Transgender women medical care

Transgender women medical care

I recently attended a medical lecture on transgender medical care. Here were some take-home points about transgender women.

3 commonly prescribed feminizing medications:

Here is an excellent checklist and consent regarding starting feminizing medications.

1. Estradiol (oral/transdermal/intramuscularly). Oral and transdermal are the most common.  Estradiol is often used for postmenopausal females.  Most physicians are accustomed to giving this. The effects of these medications are both reversible and irreversible.

Reversible (loss of muscle mass, weight gain, skin changes, erectile dysfunction, mood, nausea, increased risk of blood clots, diabetes and hypertension).

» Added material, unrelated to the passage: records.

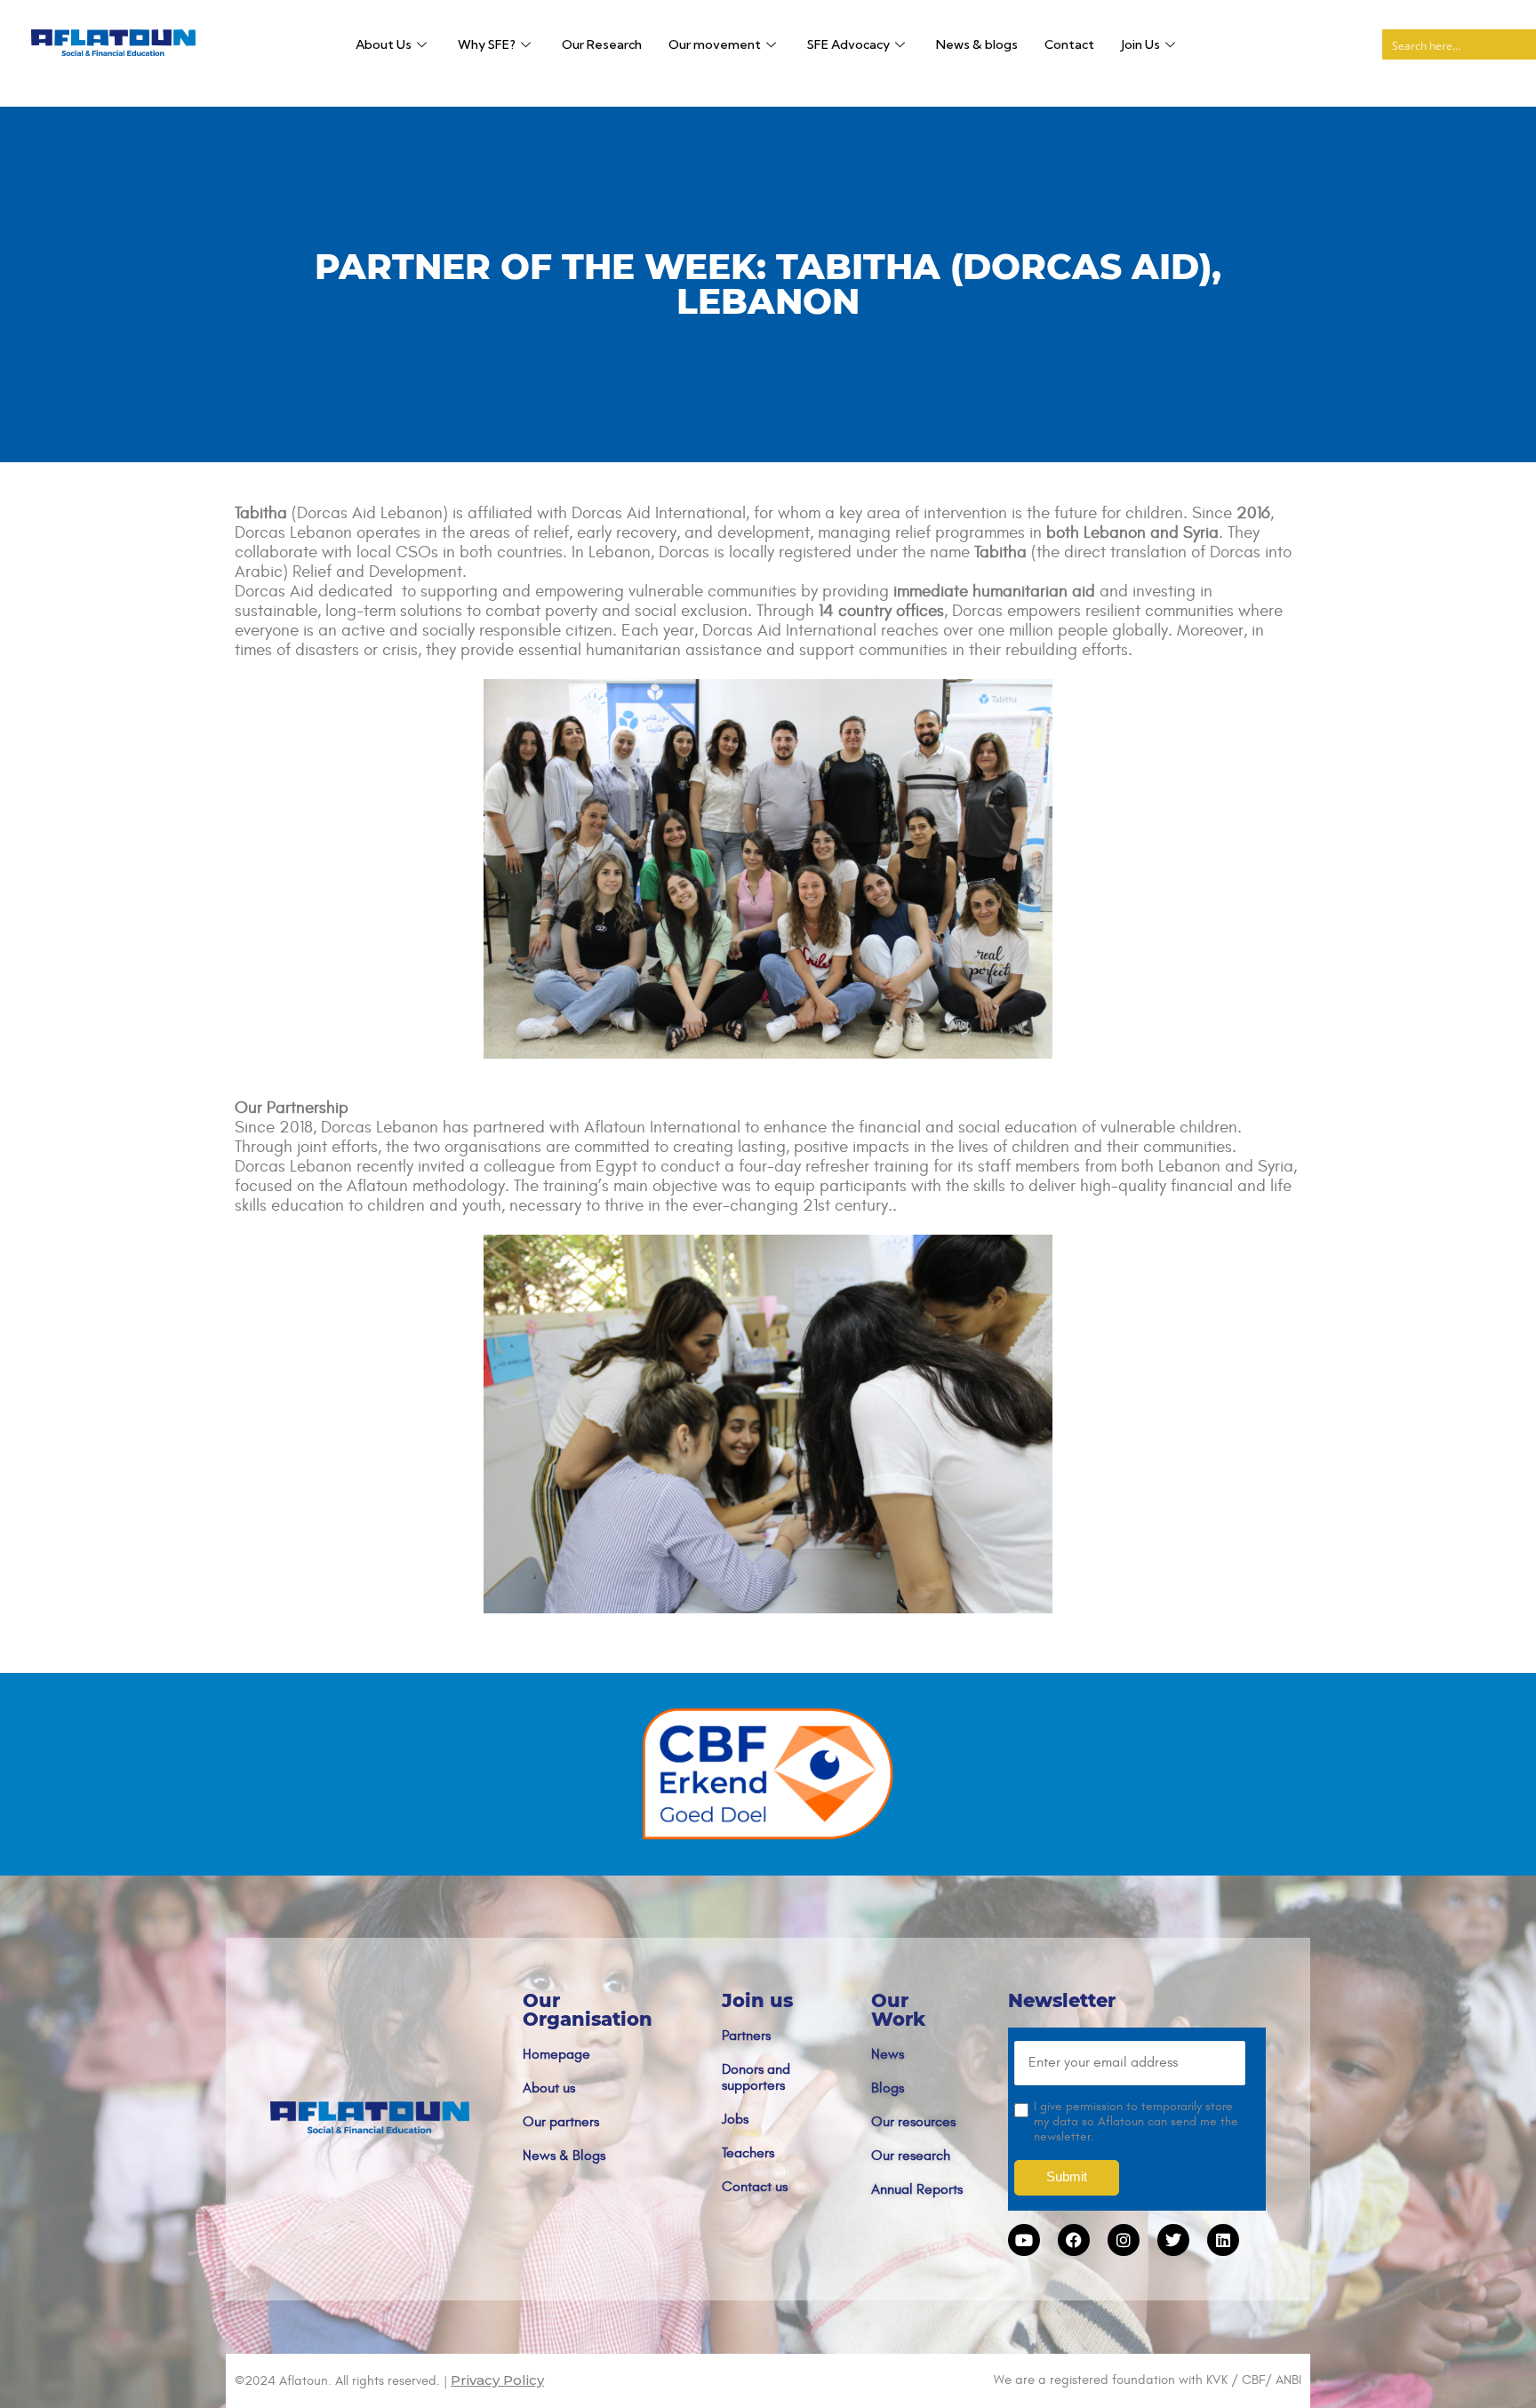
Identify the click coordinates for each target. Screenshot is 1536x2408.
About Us (384, 44)
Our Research (602, 44)
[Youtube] (1024, 2240)
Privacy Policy (497, 2380)
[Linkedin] (1223, 2240)
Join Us (1140, 44)
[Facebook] (1074, 2240)
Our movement (714, 44)
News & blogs (977, 44)
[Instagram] (1124, 2240)
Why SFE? (487, 44)
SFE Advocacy (848, 44)
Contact (1069, 44)
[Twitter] (1173, 2240)
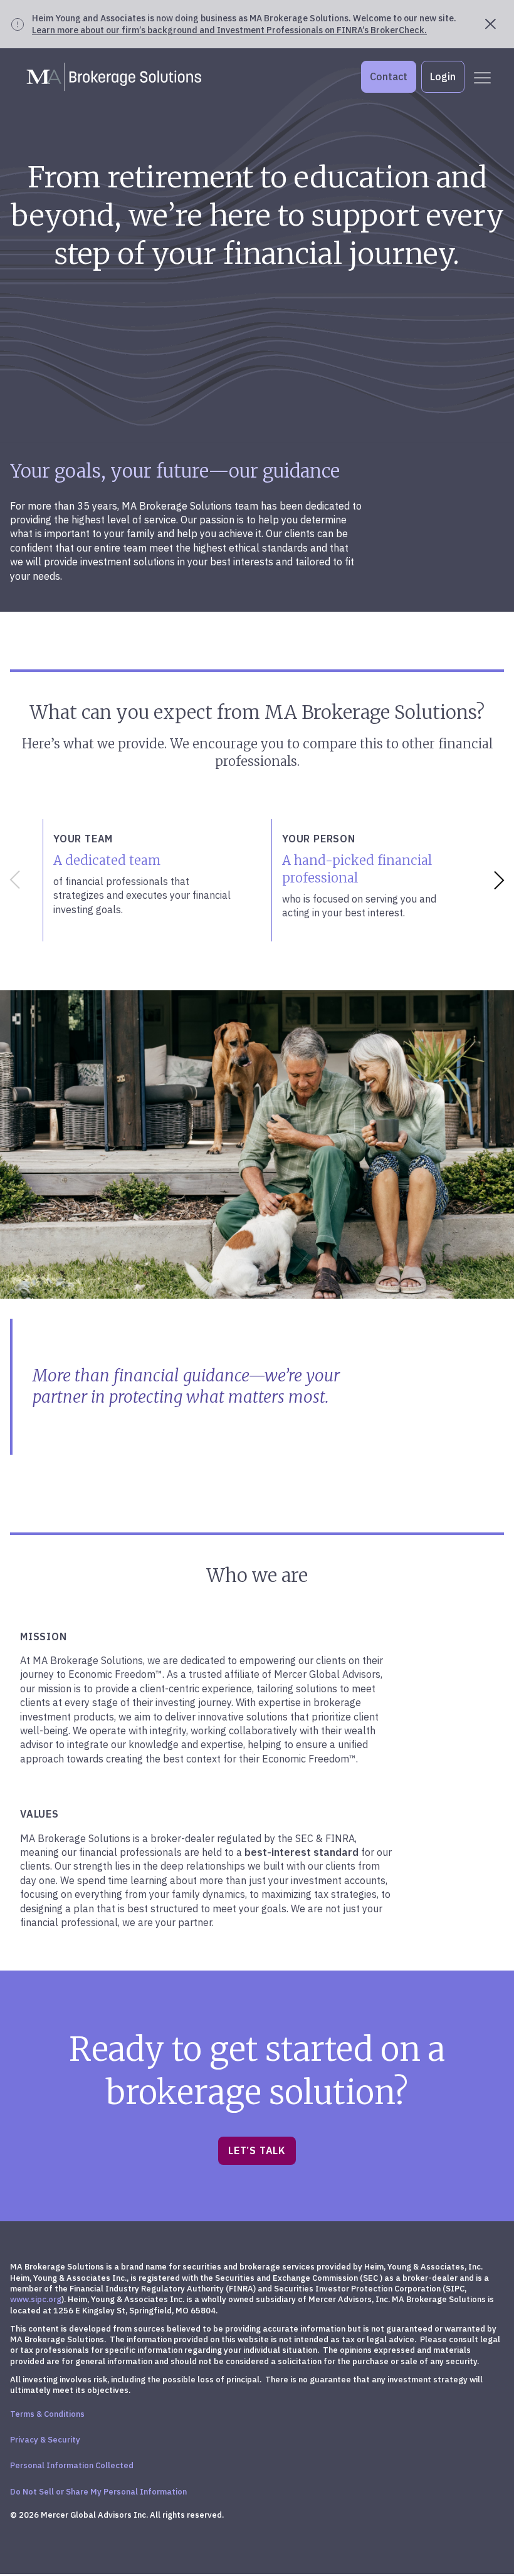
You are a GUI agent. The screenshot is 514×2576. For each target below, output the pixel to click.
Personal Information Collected (72, 2465)
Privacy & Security (45, 2439)
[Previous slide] (12, 880)
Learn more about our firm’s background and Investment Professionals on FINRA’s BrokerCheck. (229, 30)
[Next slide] (501, 880)
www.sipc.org (35, 2299)
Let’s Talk (257, 2150)
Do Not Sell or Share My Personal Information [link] (98, 2491)
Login (443, 76)
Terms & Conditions (47, 2414)
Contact (388, 76)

Irreversible effects (breast growth, testicle size reduction, infertility).  Because of infertility, discuss fertility plans with the patient.  Estradiol 2 mg by mouth daily may help the patient inch up.  If the patient wants to shut down male attributes, a therapeutic dose may be estradiol 6 mg. Transdermal estrogen decreases clot risk.

2. Antiandrogen.  Spironolactone is often used.  This may cause premature breast bud fusion in adolescents.  Many physicians start with estrogen and then add spironolactone later and the dose of spironolactone can be titrated up.  Bicalutamide is an old drug that (was originally used for prostate cancer) is also used for antiandrogen effects.  It has had case report of liver failure and this should be discussed with patients.  Patients may learn of bicalutamide on Youtube. The physician and patient should used shared decision making when this drug is used.

3. Progestagens.  They promote breast growth.  Synthetic type is Depo Provera (injected subcutaneous or intramuscular every 3 months) or bio identical oral tablets of micronized progesterone.  Usual dose of micronized progesterone is 100 mg po taken nightly. 

Labwork:

Within 3 months blood lab work is done.

The treatment goal is to manipulate testosterone in all patients.  Estradiol goal is around 100.  But if the testosterone is less than 55, the medication is therapeutic.  Sex hormone binding globulin lab does not need to be obtained as it does not give us much information.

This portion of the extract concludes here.